I like to open the lines of communication with myself and our clinical nursing staff to make sure the patient knows to report side effects to us, so that we know when we need to hold the dose and possibly reduce the dose if the patient does not respond appropriately to the supportive care that we give, and the fact that the efficacy is maintained even though the dose is reduced.
It causes patients, I feel like, to increase their communication with us as the clinical team, which can cause us to better treat the patient.
When I look at the conversations are going on across the country about do you start a patient on the reduced dose initially and then progressively go up on the dose to see if you get a tolerable dose by escalating the dose versus the current FDA approved way to dose all of the CDK4/6 inhibitors to start with full dose. Then if you need to reduce, then you reduce the dose.
I can tell you that clinical practitioners across the country are sometimes starting at a reduced dose, which the NATALEE trial highlighted the fact that that was being done at a rate where they felt comfortable even starting the trial out at the middle dosing level, as opposed to the 600 milligrams, which was studied across the board in the metastatic setting daily three weeks on, one week off.
My feeling is always we evaluate the patient to see what we clinically feel their tolerability is. We will typically start at the 150 milligrams. But there are patients, for instance, in the abemaciclib group that we would actually start them at a reduced dose and see how they tolerate and progress the dose forward, if needed.
This is, once again, something clinically see as appropriate and something that they are doing studies on. There is some data actually out there about starting at the reduced dose and seeing how it affects some efficacy, with no compelling differences with the dose reduction.
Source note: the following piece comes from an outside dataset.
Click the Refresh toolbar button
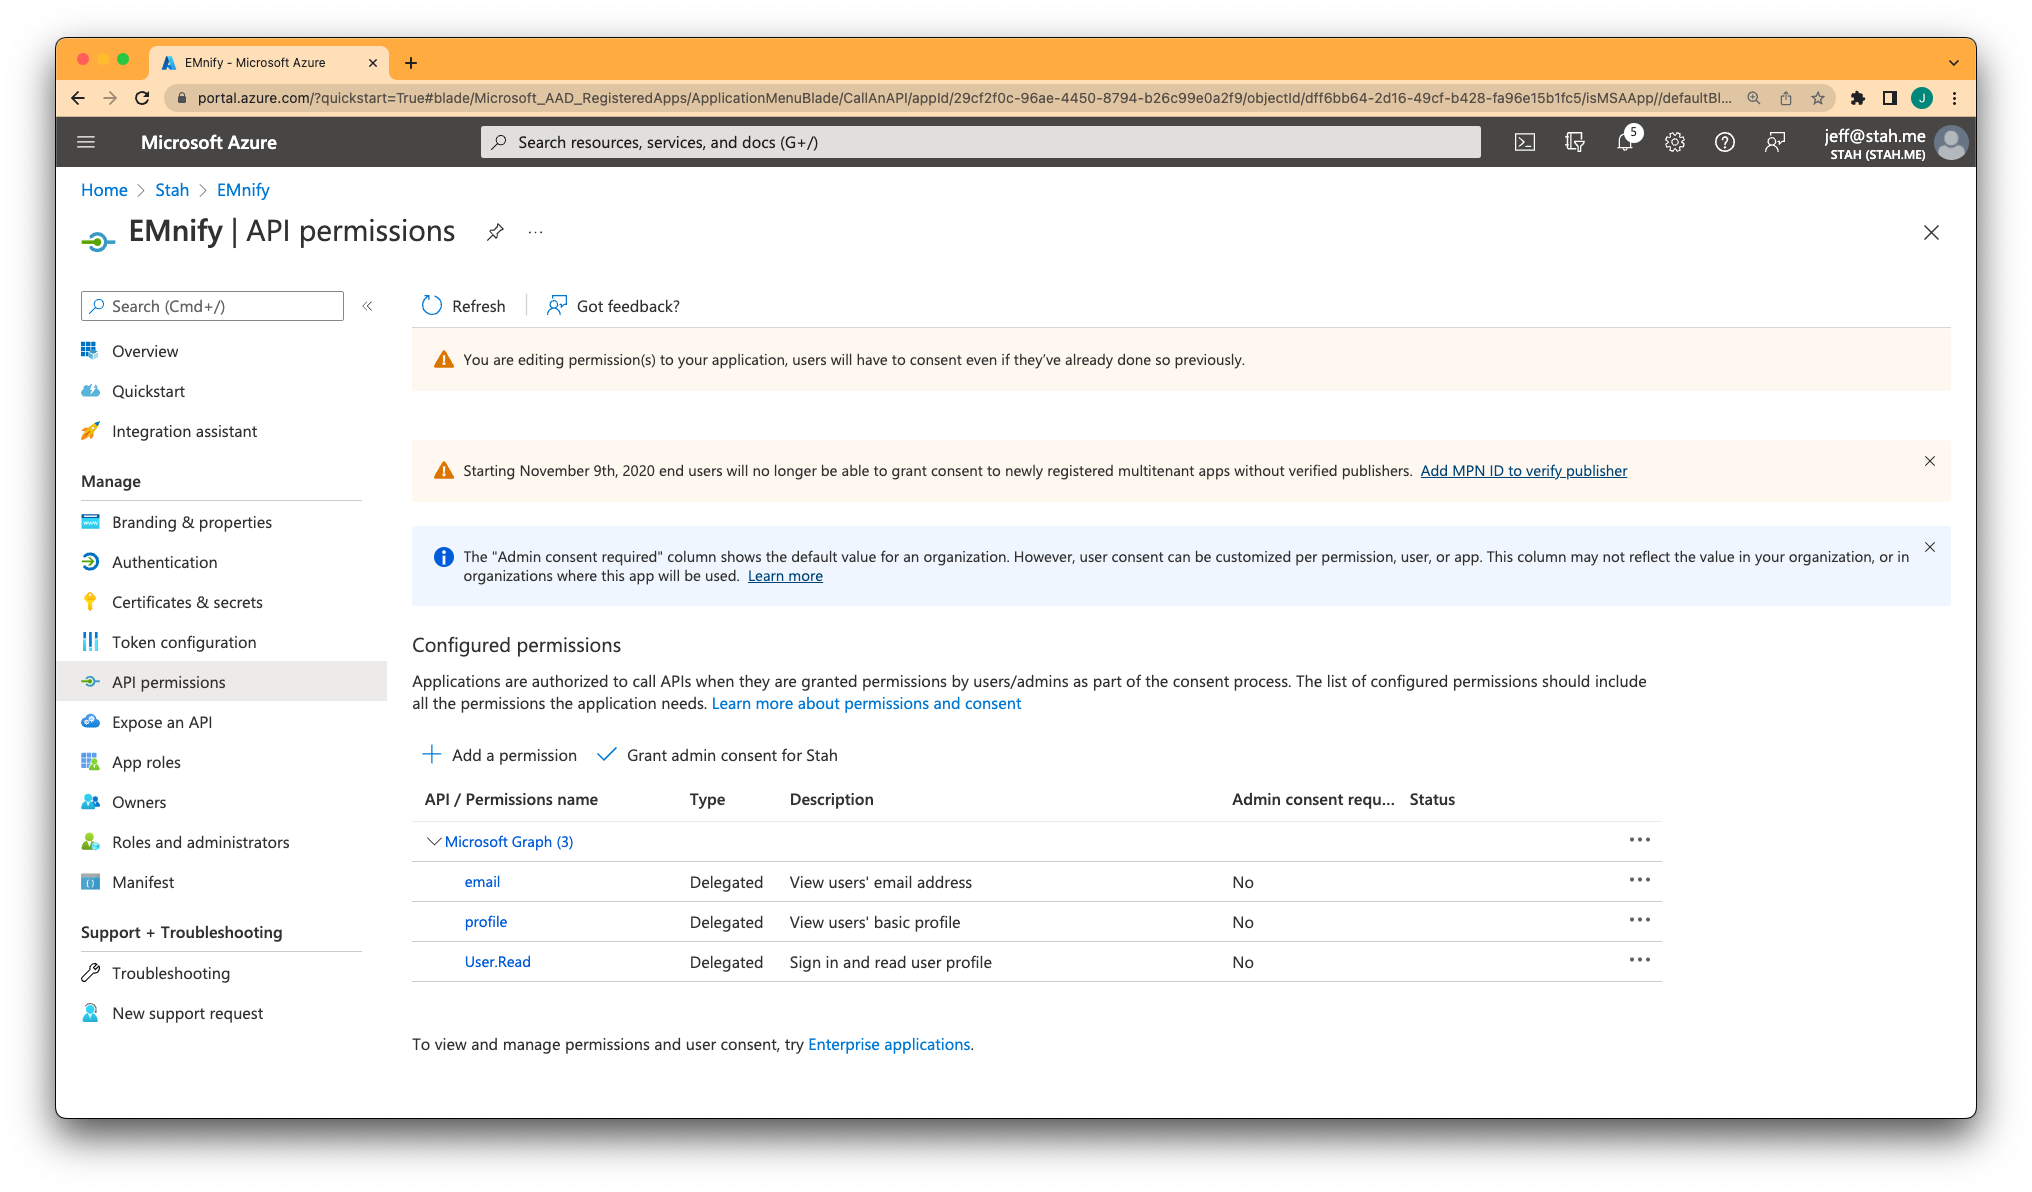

The last thing I would say specifically about this concept when we talk about the abemaciclib and the ribociclib is really talking about when you are so aggressive or rigid with your adherence to starting out to the letter with the trial, I feel like the patient is sometimes the one that actually ends up discontinuing therapy because you have been too aggressive.
I do err on the side of talking to the patient about tolerability, dose escalation when I feel it is appropriate, and also just making sure, once again, that we open those lines of communication and we have this data behind us that really show that even though the doses are reduced, the continuation of the therapy at a lower dose shows that that is going to give you that efficacy versus, of course, discontinuing the treatment is always our last resort and what we would try to avoid at all costs.
Julia Ziegengeist: Exactly. You make a good point that we are still looking at the data that is being used and strategies that are being used in the metastatic setting to try and handle some of these side effects, things like the dosing escalations and how we can apply or extrapolate those to this setting as well knowing that our goal here, of course, is recurrence risk benefit, and obviously hoping that that translates to reduced recurrence risk for distant recurrence as well.
A lot of benefit that we are potentially seeing related to this. I am excited to review all of these things in more detail as we get to HOPA and dive even deeper into each of these topics. It will be a really good discussion.